> **Dataset extract**:
◆ ◆ ◆ ◆
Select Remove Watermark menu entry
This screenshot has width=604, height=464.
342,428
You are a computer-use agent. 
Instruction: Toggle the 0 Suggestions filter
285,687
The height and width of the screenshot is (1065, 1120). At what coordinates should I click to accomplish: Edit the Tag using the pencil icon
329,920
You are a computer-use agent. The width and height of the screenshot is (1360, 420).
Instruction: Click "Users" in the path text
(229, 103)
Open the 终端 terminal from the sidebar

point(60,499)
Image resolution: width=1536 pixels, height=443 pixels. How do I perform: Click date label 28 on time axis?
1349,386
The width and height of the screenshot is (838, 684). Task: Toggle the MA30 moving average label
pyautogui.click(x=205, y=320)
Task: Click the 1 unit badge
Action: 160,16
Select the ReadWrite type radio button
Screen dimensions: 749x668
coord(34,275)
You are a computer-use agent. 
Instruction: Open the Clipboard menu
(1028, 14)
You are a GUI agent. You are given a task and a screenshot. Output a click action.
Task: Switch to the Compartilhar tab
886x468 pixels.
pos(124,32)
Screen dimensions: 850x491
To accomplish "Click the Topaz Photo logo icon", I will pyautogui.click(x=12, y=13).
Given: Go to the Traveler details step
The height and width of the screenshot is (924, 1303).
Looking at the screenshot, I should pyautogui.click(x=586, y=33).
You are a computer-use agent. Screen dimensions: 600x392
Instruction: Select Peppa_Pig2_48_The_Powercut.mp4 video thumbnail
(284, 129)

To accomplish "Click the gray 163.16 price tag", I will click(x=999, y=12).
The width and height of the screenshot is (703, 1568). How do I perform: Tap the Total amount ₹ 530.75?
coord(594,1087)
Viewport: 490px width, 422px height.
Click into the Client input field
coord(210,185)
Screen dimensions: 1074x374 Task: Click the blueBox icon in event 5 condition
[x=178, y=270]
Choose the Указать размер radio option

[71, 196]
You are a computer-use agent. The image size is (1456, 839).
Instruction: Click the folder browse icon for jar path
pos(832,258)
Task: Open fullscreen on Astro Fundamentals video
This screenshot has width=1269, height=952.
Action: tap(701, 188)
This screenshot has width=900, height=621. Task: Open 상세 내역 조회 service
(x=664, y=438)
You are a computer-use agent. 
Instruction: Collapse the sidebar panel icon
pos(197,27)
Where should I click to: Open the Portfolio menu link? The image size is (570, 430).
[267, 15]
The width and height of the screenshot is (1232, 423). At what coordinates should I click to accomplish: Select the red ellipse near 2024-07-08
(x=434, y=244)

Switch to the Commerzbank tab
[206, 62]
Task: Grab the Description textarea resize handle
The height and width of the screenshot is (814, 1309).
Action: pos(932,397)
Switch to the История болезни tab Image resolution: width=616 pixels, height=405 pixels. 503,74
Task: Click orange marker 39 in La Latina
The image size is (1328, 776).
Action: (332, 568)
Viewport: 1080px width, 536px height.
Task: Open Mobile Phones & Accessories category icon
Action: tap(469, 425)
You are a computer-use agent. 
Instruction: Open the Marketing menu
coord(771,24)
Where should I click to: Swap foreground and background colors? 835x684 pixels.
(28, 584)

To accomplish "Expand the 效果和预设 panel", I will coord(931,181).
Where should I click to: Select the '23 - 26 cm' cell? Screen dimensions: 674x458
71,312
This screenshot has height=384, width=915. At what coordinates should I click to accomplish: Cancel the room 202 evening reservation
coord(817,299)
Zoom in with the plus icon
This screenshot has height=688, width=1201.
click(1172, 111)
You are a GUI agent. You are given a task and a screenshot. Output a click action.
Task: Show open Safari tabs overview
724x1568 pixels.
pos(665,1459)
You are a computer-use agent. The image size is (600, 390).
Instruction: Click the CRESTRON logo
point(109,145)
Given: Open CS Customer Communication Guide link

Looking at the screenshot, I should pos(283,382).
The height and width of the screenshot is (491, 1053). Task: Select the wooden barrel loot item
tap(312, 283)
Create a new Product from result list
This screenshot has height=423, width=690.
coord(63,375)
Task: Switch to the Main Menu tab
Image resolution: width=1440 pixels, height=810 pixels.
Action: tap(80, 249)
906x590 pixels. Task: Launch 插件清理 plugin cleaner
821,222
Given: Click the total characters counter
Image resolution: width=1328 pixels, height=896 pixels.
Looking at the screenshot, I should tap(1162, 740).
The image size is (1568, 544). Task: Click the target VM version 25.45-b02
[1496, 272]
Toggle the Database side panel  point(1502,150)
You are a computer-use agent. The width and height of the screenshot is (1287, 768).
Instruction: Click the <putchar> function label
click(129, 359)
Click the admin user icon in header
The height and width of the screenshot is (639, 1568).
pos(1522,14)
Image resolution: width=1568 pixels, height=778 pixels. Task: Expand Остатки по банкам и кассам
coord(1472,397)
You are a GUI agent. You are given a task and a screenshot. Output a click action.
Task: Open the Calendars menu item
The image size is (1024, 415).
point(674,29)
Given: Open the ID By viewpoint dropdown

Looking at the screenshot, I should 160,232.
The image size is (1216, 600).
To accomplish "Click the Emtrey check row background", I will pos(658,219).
◆ ◆ ◆ ◆
> **Task instructions**:
Using the data above, output each line exactly.

> **Exercise output**:
Select Remove Watermark menu entry
This screenshot has width=604, height=464.
342,428
You are a computer-use agent. 
Instruction: Toggle the 0 Suggestions filter
285,687
The height and width of the screenshot is (1065, 1120). At what coordinates should I click to accomplish: Edit the Tag using the pencil icon
329,920
You are a computer-use agent. The width and height of the screenshot is (1360, 420).
Instruction: Click "Users" in the path text
(229, 103)
Open the 终端 terminal from the sidebar

point(60,499)
Image resolution: width=1536 pixels, height=443 pixels. How do I perform: Click date label 28 on time axis?
1349,386
The width and height of the screenshot is (838, 684). Task: Toggle the MA30 moving average label
pyautogui.click(x=205, y=320)
Task: Click the 1 unit badge
Action: 160,16
Select the ReadWrite type radio button
Screen dimensions: 749x668
coord(34,275)
You are a computer-use agent. 
Instruction: Open the Clipboard menu
(1028, 14)
You are a GUI agent. You are given a task and a screenshot. Output a click action.
Task: Switch to the Compartilhar tab
886x468 pixels.
pos(124,32)
Screen dimensions: 850x491
To accomplish "Click the Topaz Photo logo icon", I will pyautogui.click(x=12, y=13).
Given: Go to the Traveler details step
The height and width of the screenshot is (924, 1303).
Looking at the screenshot, I should pyautogui.click(x=586, y=33).
You are a computer-use agent. Screen dimensions: 600x392
Instruction: Select Peppa_Pig2_48_The_Powercut.mp4 video thumbnail
(284, 129)

To accomplish "Click the gray 163.16 price tag", I will click(x=999, y=12).
The width and height of the screenshot is (703, 1568). How do I perform: Tap the Total amount ₹ 530.75?
coord(594,1087)
Viewport: 490px width, 422px height.
Click into the Client input field
coord(210,185)
Screen dimensions: 1074x374 Task: Click the blueBox icon in event 5 condition
[x=178, y=270]
Choose the Указать размер radio option

[71, 196]
You are a computer-use agent. The image size is (1456, 839).
Instruction: Click the folder browse icon for jar path
pos(832,258)
Task: Open fullscreen on Astro Fundamentals video
This screenshot has width=1269, height=952.
Action: tap(701, 188)
This screenshot has width=900, height=621. Task: Open 상세 내역 조회 service
(x=664, y=438)
You are a computer-use agent. 
Instruction: Collapse the sidebar panel icon
pos(197,27)
Where should I click to: Open the Portfolio menu link? The image size is (570, 430).
[267, 15]
The width and height of the screenshot is (1232, 423). At what coordinates should I click to accomplish: Select the red ellipse near 2024-07-08
(x=434, y=244)

Switch to the Commerzbank tab
[206, 62]
Task: Grab the Description textarea resize handle
The height and width of the screenshot is (814, 1309).
Action: pos(932,397)
Switch to the История болезни tab Image resolution: width=616 pixels, height=405 pixels. 503,74
Task: Click orange marker 39 in La Latina
The image size is (1328, 776).
Action: (332, 568)
Viewport: 1080px width, 536px height.
Task: Open Mobile Phones & Accessories category icon
Action: tap(469, 425)
You are a computer-use agent. 
Instruction: Open the Marketing menu
coord(771,24)
Where should I click to: Swap foreground and background colors? 835x684 pixels.
(28, 584)

To accomplish "Expand the 效果和预设 panel", I will coord(931,181).
Where should I click to: Select the '23 - 26 cm' cell? Screen dimensions: 674x458
71,312
This screenshot has height=384, width=915. At what coordinates should I click to accomplish: Cancel the room 202 evening reservation
coord(817,299)
Zoom in with the plus icon
This screenshot has height=688, width=1201.
click(1172, 111)
You are a GUI agent. You are given a task and a screenshot. Output a click action.
Task: Show open Safari tabs overview
724x1568 pixels.
pos(665,1459)
You are a computer-use agent. The image size is (600, 390).
Instruction: Click the CRESTRON logo
point(109,145)
Given: Open CS Customer Communication Guide link

Looking at the screenshot, I should pos(283,382).
The height and width of the screenshot is (491, 1053). Task: Select the wooden barrel loot item
tap(312, 283)
Create a new Product from result list
This screenshot has height=423, width=690.
coord(63,375)
Task: Switch to the Main Menu tab
Image resolution: width=1440 pixels, height=810 pixels.
Action: tap(80, 249)
906x590 pixels. Task: Launch 插件清理 plugin cleaner
821,222
Given: Click the total characters counter
Image resolution: width=1328 pixels, height=896 pixels.
Looking at the screenshot, I should tap(1162, 740).
The image size is (1568, 544). Task: Click the target VM version 25.45-b02
[1496, 272]
Toggle the Database side panel  point(1502,150)
You are a computer-use agent. The width and height of the screenshot is (1287, 768).
Instruction: Click the <putchar> function label
click(129, 359)
Click the admin user icon in header
The height and width of the screenshot is (639, 1568).
pos(1522,14)
Image resolution: width=1568 pixels, height=778 pixels. Task: Expand Остатки по банкам и кассам
coord(1472,397)
You are a GUI agent. You are given a task and a screenshot. Output a click action.
Task: Open the Calendars menu item
The image size is (1024, 415).
point(674,29)
Given: Open the ID By viewpoint dropdown

Looking at the screenshot, I should 160,232.
The image size is (1216, 600).
To accomplish "Click the Emtrey check row background", I will pos(658,219).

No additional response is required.